Movies, of course, are just movies. These projects have been in the works for years — chugging along Hollywood’s trillion-dollar poop-chute, now stalled or un-financed, now flush and moving again. Nobody associated with their production planned to make any great statement. And cinematic trends are not clinical symptoms. But the Zeitgeist works by coincidence, and the fact is that all of them, all these noisy dramas of superheroic identity crisis, have popped out now — at a moment of intense national self-interrogation. Are we liberators or torturers? Decent men or sadists? Are we chained to our fears or ready to embrace “change”?

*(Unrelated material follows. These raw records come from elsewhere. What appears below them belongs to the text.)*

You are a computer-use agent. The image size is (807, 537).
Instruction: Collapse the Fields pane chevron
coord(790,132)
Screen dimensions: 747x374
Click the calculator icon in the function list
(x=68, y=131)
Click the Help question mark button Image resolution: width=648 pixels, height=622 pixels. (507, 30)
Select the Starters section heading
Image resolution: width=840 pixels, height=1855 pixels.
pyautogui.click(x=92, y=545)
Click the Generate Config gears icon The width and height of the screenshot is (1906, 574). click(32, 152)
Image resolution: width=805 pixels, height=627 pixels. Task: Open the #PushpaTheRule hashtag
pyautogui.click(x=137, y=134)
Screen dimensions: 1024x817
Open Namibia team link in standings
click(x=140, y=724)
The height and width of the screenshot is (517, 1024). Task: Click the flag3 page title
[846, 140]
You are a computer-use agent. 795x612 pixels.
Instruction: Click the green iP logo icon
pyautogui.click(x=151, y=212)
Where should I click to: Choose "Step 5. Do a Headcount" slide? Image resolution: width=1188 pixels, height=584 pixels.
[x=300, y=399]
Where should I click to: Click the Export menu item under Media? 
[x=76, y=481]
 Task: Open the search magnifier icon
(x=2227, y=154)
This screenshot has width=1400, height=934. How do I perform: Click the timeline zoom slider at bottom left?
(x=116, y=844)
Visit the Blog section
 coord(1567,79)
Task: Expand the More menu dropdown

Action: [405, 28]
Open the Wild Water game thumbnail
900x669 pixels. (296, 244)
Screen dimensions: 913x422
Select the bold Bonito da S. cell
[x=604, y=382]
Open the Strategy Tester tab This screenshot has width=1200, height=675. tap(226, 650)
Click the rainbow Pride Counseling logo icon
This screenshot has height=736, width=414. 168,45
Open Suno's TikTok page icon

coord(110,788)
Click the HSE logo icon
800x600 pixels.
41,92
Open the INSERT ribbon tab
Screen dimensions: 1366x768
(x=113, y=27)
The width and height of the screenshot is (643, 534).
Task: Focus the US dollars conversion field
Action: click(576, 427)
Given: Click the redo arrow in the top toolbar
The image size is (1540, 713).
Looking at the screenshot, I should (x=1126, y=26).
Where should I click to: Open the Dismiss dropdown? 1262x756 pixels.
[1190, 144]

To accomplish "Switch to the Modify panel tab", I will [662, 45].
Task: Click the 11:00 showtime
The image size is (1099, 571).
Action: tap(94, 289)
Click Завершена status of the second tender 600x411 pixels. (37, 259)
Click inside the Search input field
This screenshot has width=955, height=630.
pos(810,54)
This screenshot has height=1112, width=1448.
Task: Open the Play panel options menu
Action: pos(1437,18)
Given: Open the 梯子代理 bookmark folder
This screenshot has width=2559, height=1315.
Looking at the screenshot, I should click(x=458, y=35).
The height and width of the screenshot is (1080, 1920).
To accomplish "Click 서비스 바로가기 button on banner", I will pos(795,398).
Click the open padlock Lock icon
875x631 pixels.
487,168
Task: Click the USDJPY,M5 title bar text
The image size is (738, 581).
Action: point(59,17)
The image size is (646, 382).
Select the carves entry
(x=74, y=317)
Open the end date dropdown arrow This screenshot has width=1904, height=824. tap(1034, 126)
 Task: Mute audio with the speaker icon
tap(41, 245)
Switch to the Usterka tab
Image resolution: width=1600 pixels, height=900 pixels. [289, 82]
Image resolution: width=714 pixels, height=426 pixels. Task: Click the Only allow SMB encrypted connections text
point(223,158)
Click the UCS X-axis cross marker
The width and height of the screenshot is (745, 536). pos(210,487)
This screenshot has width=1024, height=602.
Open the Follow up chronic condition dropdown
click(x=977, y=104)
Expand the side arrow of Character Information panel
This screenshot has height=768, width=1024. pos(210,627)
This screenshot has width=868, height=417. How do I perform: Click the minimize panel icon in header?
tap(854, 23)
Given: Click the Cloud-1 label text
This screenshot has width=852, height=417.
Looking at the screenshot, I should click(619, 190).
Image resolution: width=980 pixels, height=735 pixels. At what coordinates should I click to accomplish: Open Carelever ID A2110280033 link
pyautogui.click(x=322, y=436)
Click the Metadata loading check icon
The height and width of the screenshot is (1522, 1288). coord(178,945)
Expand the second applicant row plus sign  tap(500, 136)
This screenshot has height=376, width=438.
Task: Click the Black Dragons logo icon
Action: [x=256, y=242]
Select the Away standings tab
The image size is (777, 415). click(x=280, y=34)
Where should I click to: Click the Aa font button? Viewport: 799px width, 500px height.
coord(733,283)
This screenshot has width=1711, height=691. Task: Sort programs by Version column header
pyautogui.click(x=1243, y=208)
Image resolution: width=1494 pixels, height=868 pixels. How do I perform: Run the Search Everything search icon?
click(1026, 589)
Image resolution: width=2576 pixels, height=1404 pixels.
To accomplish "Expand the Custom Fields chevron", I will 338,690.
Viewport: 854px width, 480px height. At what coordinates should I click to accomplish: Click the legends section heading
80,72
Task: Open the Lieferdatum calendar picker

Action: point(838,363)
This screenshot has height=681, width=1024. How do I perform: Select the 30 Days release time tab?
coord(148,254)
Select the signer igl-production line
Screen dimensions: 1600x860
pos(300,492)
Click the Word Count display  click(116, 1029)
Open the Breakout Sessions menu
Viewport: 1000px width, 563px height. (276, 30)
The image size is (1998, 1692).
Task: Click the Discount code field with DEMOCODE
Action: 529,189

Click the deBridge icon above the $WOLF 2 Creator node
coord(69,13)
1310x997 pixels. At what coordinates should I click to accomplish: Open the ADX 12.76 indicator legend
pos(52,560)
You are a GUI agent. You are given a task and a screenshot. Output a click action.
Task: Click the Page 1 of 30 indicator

Congressional committees and op-ed pages are dinning these questions into our ears. “Could the president order a suspect buried alive?” enquired Representative John Conyers on June 26, of Justice Department torture groupie John Yoo — and the answer was not “Are you out of your mind?” but an ass-covering, “Uh, Mr. Chairman, I don’t think I’ve ever given advice that the president could order someone buried alive. . .” It’s enough to turn you into Allen Ginsberg, apostrophizing the continent: America, you complicated bitch! Your Liberty torch is the flare of a pyromaniac! America, you big clanking bastard with your double-chambered heart, do you know who you are?!
Marvel knarvel
The theme of the troubled Übermensch, embarrassed or threatened by his own power, is no novelty. Apart from Hancock, all the aforementioned superheroes have their origins in the comic books of the past century, and even the youngest of them — Mike Mignola’s Hellboy, who first appeared in 1993 — is firmly in the tradition: a grumpy, lopsided, blue-collar epigrammatist, spiritual brother to Wolverine and the Fantastic Four’s Ben Grimm. Divided selves, divided sensibilities: looking back, we can see that the primordial fission occurred in 1941, when Stanley Milton Lieber, teenage staffer at New York’s Timely Publications, sawed his first name in half and became Stan Lee. It would be another 20 years before the genesis of Marvel Comics, but with the naming of his freewheeling, rapid-fire editorial alter ego — a vector for the genius of artists like Jack Kirby and Steve Ditko — Lee opened the portal through which the Marvel universe would eventually come swarming.